The undersea volcano named Hunga Tonga-Hunga Ha’apai erupted on January 15, triggering a tsunami that saw large waves wash onto the island nation.
Luxon says the Opposition shares concerns for the Tongan people and supports New Zealand standing ready to provide assistance to that country.
“Our thoughts are with the people of Tonga as they deal with the damage and distress brought about by the recent tsunami that followed a volcanic eruption.
“I know there will be many people around New Zealand waiting to hear about their family, friends and loved ones while communication remains unstable, and our thoughts are with them too.”
Luxon says the National Party’s spokesperson for Pacific Peoples, Dr Shane Reti, has reached out to local Pacific leaders, the Tongan Consul, and Pacific Peoples Minister Aupito William Sio on behalf of the Opposition to express their sympathies and offer their support.
“We welcome the Government’s commitment today to providing humanitarian assistance,” Luxon said on Sunday.
“I hope the Government is poised and prepared to deliver this assistance as quickly as possible including, if appropriate, dispatching the [Royal NZ Navy’s] multi-purpose Aotearoa vessel if planes are not able to safely fly over the volcanic ash cloud.

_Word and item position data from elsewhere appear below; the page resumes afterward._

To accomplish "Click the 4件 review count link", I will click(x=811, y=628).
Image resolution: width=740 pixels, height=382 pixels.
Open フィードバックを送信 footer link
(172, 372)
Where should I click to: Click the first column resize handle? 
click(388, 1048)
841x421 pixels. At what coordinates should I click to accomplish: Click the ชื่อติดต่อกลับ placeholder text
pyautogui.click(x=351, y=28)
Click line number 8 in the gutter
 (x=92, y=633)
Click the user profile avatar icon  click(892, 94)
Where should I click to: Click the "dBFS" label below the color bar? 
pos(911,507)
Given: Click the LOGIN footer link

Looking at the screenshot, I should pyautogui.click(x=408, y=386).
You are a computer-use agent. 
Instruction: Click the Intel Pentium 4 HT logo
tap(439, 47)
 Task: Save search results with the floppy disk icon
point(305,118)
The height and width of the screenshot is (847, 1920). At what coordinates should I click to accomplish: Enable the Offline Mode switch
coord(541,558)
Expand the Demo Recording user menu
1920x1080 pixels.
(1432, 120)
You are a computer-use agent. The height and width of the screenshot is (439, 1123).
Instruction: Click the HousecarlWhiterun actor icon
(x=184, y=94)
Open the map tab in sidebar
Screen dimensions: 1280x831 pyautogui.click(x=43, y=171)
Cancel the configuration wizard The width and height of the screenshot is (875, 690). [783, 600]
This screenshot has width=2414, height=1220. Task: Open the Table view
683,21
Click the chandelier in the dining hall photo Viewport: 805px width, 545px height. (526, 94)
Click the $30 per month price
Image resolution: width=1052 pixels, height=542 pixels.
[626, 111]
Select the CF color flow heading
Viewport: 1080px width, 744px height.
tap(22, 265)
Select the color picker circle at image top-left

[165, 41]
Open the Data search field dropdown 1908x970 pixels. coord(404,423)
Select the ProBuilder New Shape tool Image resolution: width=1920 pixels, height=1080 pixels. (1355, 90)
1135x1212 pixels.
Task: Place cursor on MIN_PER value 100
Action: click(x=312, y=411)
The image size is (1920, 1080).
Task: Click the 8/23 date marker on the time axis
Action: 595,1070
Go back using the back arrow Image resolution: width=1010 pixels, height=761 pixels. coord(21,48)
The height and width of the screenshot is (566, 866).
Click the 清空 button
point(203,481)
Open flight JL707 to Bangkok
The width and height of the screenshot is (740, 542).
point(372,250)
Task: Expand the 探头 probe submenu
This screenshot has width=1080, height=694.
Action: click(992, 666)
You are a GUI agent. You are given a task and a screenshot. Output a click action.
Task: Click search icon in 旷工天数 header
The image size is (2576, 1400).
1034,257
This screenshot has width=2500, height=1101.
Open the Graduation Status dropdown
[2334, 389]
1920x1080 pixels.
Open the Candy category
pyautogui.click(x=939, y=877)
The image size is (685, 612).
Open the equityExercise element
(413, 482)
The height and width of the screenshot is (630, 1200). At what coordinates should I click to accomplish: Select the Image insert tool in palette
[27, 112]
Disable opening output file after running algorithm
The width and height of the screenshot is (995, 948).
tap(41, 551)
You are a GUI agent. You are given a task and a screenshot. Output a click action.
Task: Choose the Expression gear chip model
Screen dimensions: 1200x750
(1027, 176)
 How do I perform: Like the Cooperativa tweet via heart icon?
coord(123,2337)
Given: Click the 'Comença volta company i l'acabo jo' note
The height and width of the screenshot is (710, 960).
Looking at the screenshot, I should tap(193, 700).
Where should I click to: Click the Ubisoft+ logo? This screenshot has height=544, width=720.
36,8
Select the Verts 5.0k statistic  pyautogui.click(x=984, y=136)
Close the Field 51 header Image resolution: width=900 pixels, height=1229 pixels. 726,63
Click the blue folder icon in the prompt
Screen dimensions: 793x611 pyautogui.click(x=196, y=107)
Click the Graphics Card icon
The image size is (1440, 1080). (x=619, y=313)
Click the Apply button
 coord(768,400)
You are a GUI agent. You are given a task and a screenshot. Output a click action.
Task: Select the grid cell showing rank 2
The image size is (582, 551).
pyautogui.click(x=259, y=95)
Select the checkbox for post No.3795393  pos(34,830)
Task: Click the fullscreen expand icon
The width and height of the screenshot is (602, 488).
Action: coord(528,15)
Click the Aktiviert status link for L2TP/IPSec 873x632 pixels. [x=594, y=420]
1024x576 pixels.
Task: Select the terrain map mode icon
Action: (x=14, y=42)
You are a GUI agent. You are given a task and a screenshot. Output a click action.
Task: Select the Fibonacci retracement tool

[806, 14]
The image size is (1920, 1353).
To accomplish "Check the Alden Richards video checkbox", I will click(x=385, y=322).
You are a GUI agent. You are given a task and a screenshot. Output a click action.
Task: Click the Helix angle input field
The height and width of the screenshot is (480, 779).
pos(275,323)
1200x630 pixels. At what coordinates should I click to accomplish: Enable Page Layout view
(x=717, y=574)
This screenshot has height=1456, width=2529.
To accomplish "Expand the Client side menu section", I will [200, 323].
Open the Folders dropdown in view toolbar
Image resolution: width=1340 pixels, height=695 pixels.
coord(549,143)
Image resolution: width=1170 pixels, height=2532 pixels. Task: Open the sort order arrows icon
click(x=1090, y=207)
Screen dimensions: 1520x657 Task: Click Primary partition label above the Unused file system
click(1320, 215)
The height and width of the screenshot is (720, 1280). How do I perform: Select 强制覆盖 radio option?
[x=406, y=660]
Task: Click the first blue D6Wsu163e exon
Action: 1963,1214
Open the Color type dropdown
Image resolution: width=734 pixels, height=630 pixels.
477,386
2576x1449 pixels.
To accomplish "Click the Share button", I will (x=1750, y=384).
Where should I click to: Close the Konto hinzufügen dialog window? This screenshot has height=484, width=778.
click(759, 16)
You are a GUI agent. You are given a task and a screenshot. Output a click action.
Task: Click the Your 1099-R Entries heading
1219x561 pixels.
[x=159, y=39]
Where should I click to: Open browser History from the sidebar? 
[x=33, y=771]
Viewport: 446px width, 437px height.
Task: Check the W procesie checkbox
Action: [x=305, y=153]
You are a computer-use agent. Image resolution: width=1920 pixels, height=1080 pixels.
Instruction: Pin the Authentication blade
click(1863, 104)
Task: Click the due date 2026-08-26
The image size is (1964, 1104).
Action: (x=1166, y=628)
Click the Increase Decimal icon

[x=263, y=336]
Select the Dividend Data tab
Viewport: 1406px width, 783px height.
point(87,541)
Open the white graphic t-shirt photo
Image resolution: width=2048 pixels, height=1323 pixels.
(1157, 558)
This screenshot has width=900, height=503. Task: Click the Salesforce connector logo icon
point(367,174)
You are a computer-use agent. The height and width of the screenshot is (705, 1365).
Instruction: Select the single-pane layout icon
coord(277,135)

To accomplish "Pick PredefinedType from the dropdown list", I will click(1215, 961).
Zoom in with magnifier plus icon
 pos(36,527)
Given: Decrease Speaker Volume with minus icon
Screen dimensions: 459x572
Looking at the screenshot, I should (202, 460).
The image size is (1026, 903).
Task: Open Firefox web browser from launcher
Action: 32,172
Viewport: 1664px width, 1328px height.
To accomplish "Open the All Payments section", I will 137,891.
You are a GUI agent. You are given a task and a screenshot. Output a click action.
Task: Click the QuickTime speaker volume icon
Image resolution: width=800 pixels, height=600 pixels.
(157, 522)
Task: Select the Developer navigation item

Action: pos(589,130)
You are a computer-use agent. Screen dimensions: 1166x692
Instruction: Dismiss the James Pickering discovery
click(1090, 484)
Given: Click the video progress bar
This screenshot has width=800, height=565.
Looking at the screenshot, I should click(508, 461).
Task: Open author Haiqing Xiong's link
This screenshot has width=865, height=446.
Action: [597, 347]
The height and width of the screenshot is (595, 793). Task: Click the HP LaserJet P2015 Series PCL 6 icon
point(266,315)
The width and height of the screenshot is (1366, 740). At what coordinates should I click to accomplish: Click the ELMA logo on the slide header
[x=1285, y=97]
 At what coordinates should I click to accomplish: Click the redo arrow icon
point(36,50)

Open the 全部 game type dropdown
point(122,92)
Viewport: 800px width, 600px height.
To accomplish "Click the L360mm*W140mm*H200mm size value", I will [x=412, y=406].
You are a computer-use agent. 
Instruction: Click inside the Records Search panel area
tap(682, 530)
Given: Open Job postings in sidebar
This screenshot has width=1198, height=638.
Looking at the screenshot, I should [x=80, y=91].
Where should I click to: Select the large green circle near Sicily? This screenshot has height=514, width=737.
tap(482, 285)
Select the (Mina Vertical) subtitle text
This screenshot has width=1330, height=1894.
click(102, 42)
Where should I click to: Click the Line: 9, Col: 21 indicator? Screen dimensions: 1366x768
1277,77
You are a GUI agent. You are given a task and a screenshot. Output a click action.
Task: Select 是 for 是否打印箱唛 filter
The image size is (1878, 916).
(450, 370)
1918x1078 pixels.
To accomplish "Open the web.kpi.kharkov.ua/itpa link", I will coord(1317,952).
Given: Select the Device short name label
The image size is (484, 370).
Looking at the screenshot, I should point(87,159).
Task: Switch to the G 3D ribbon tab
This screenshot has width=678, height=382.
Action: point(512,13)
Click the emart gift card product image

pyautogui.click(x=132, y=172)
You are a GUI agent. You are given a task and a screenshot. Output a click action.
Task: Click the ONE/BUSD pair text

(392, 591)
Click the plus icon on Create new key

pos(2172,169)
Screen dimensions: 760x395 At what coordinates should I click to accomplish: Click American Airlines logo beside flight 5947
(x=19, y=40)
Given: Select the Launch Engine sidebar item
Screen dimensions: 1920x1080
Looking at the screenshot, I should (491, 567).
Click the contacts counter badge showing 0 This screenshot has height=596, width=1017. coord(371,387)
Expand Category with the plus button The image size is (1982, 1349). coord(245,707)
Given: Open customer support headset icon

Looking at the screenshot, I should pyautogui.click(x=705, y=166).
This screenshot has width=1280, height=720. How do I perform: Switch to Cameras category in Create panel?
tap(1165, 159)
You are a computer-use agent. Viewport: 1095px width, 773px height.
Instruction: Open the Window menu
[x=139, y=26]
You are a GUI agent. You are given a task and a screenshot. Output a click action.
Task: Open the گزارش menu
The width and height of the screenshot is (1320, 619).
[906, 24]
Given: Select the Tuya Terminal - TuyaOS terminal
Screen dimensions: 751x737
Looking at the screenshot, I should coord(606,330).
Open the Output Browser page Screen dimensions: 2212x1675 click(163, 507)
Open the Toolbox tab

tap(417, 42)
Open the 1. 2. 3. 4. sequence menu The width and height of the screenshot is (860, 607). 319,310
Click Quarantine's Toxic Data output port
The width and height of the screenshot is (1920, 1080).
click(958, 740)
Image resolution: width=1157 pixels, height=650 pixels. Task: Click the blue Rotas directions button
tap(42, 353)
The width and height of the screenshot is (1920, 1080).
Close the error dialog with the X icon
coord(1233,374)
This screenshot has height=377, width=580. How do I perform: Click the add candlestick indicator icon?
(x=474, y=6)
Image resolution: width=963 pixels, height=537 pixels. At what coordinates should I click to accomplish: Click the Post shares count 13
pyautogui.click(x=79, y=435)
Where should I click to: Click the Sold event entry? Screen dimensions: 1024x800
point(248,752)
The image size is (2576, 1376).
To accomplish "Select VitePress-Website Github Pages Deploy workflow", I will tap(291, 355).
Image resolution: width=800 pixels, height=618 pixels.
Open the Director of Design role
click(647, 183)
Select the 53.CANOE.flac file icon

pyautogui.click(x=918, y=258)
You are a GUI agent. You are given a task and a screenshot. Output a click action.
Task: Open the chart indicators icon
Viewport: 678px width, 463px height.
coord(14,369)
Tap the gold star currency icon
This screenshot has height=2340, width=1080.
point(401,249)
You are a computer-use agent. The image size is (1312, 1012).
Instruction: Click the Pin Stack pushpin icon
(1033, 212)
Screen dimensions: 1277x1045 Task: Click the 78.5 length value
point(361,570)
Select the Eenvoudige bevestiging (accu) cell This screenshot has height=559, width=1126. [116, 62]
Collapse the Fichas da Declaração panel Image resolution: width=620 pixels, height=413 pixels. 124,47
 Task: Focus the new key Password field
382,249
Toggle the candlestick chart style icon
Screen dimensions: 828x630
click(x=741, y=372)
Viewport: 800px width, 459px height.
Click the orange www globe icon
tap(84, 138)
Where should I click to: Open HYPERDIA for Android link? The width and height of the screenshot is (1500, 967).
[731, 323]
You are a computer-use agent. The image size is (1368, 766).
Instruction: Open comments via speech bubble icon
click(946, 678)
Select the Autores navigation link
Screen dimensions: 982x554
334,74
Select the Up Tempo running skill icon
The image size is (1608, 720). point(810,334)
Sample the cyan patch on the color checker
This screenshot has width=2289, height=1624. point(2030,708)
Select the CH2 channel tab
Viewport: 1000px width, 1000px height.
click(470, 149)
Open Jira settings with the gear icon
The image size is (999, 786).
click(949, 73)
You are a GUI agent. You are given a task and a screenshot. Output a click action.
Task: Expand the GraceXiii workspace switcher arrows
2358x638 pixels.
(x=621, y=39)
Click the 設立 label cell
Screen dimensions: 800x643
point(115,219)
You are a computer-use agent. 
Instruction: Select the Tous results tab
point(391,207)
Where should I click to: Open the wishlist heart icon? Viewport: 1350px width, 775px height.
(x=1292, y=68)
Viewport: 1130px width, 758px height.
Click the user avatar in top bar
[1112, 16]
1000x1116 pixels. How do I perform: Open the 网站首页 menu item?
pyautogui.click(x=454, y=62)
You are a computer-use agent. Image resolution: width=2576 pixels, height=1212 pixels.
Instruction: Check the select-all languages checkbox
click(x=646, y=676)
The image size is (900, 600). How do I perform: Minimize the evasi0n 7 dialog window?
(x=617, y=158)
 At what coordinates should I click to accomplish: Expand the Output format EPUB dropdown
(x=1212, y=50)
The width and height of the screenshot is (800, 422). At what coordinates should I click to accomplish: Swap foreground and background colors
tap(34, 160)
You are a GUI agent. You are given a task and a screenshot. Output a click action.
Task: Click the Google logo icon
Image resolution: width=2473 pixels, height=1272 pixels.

“We must help our Pacific friends and family in any way that we can.”
Foreign Affairs Minister Nanaia Mahuta said on Sunday damage assessments are under way and New Zealand has formally offered to provide assistance to Tonga.
The New Zealand Government has made an initial $500,000 available to respond to requests from the Tongan Government as they come in, she says.
The Ministry of Foreign Affairs and Trade, the NZ Defence Force, and other New Zealand agencies are working through air and sea options to provide assistance to Tonga.
Mahuta says an NZDF P3 Orion aircraft is on standby to provide aerial surveillance and support the Tongan Government to gain visibility of the impact on the outer islands, as soon as atmospheric conditions allow.
“The New Zealand High Commission in [the Tongan capital] Nuku’alofa is monitoring the situation closely and is in contact with local authorities.”